### TASKS TO CARRY OUT
a) According to the priestess post, what resource does the Jean Shinoda Bolen quote come from?
b) Pick up the priestess post after its last sentence and keep writing it in the same voice.

Show up or choose to be present.
Pay attention to what has heart and meaning.
Tell the truth without blame or judgment.
Be open to outcome, not attached to outcome.

–Angela Arrien (in The Millionth Circle)

“Women’s mysteries, the blood mysteries of the body, are not the same as the physical realities of menstruation, lactation, pregnancy, and menopause; for physiology to become mystery, a mystical affiliation must be made between a woman and the archetypal feminine. A woman must sense, know or imagine herself as Woman, as Goddess, as an embodiment of the feminine principle…Under patriarchy this connection has been suppressed; there are no words or rituals that celebrate the connection between a woman’s physiological initiations and spiritual meaning.”

–Jean Shinoda Bolen

The final quote above comes from a very helpful resource for priestesses, the Women’s Mysteries Teacher’s Journal, which is available for free online!

I read and enjoyed two relevant blog posts this week as well, the first about women’s capacity to push each other’s buttons and how it can be easier to work with “victims” than “leaders.” Important to consider…

The process of working with one’s own buttons can be very useful in feminist life. From my own experience and from following the news in feminist and Goddess movement I know how easily women’s groups can break up, often due to strong women pushing each other’s buttons. Have you noticed how we find it easier working with the victims of patriarchy and patriarchal religions, than with the leaders of feminist groups? How we find it easier to help, than to cooperate? In this we might fall into a trap of patriarchy and assume the role of a patriarch rather then a feminist leader.

via Buttons and Hooks by Oxana Poberejnaia | Feminism and Religion.

And, the second this priestess pep talk:

She supports and believes in you utterly. All you have to do is trust Her, and keep on showing up.

Because You are Enough.

Always.

Completely.

You are born of magic, a daughter of the Goddess.

You are a Priestess charged with sharing Her blessings, Her beauty, Her power with the world as it manifest through you, you unique thing you, and it is your DUTY to get out there and create that vision, that life, she is inspiring you with…”

via The How to Be a Priestess Pep Talk

I’ve mentioned that I’m looking forward to the new anthology coming out from Goddess Ink and I very much enjoy the snippets from the book they shared on their Facebook page (I also pre-ordered the book!)

### COLLECTED DATA
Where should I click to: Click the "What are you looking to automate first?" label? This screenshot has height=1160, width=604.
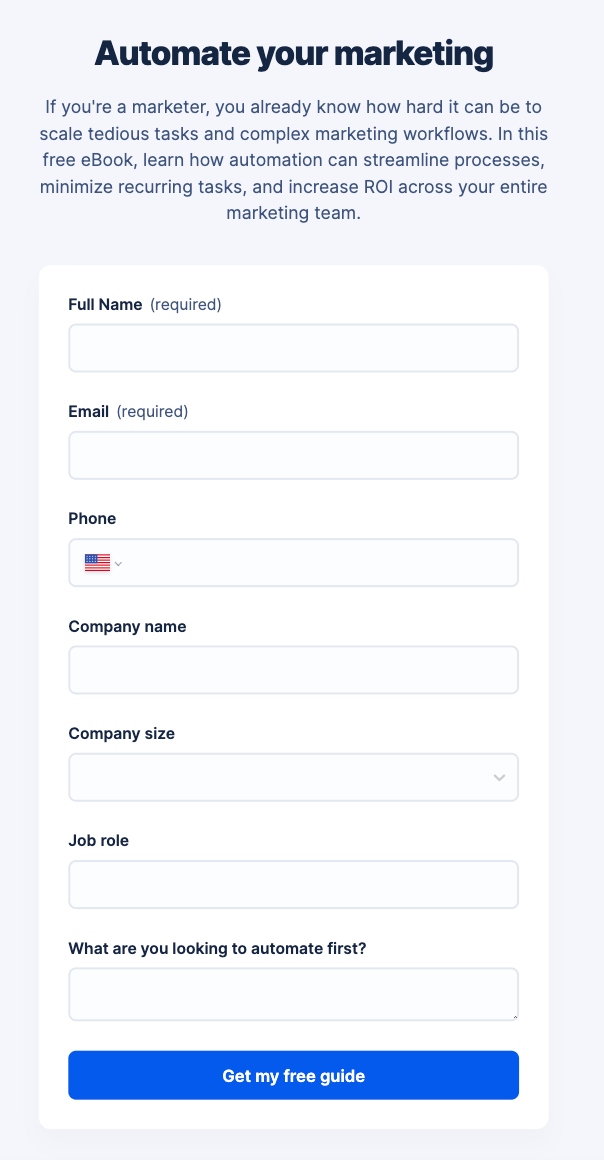217,948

### RESPONSES FOR EACH TASK
a) The Women's Mysteries Teacher's Journal, which is available free online.

b)
Goddess Ink
From “The Kohanot: Keepers of the Flame” by D’vorah Grenn: “How do we move forward from here? Being a priestess can be exhausting. Without proper shielding and protection, women can find their precious energies only going out, and too rarely being replenished. We must continually find new and effective ways to guard against becoming depleted. Every day, we witness the positive, transformative effects of “restoring women to ceremony,“ to use Lynn Gottlieb’s phrase, another reason it is vital that we continue our work. But to do so, we must protect our spirits, psyches, hearts and time25; those who have been spiritual leaders for some time are well aware of the pitfalls of not doing so. Since others rely on our strength and clarity, this is not a task to be postponed or ignored. We must carry and pass on the knowledge of how to take better care of ourselves, along with our spiritual teachings.”

How do you replenish yourself and protect your energy? In this last week as I’ve worked to finish all my grading for the end of the school session, I’ve been aware of how I tend to let self-care go first—I haven’t practiced yoga in four days, keep getting to the woods at 11:00 at night instead of in the morning, staying up until 2:00 a.m., etc. I feel okay about the out-of-balance because I know it is a very short term push that will end soon, but I think I/we must be mindful of this not becoming a regular habit or pattern of being.

There is also this good one about the priestess path and the idea of mastery…

Goddess Ink
From “Models of Leadership” by Ruth Barrett: “A woman on the priestess path must be vigilant in examining the unconscious tendencies and unexamined habits she has learned from her culture. Another unexamined tendency, which is crucial to recognize, is that American culture is in all-out war against mastery. I use the word “mastery” as it is used in the martial arts. Mastering the physical, psychological and energetic skills required to achieve, for instance, a black belt in Aikido is a path that requires discipline, openness to learning and the patience and persistence to work through plateaus. The black belt is not a goal, it is a journey. The journey is the destination. A sensei (master) of a martial arts black belt is still a student. Mastery is a path, not a title or a credential. It is the process of recognizing and achieving potential. So it is with the priestess path. The more I know, the more I know there is to learn and I must endeavor to have an open beginner’s mind.”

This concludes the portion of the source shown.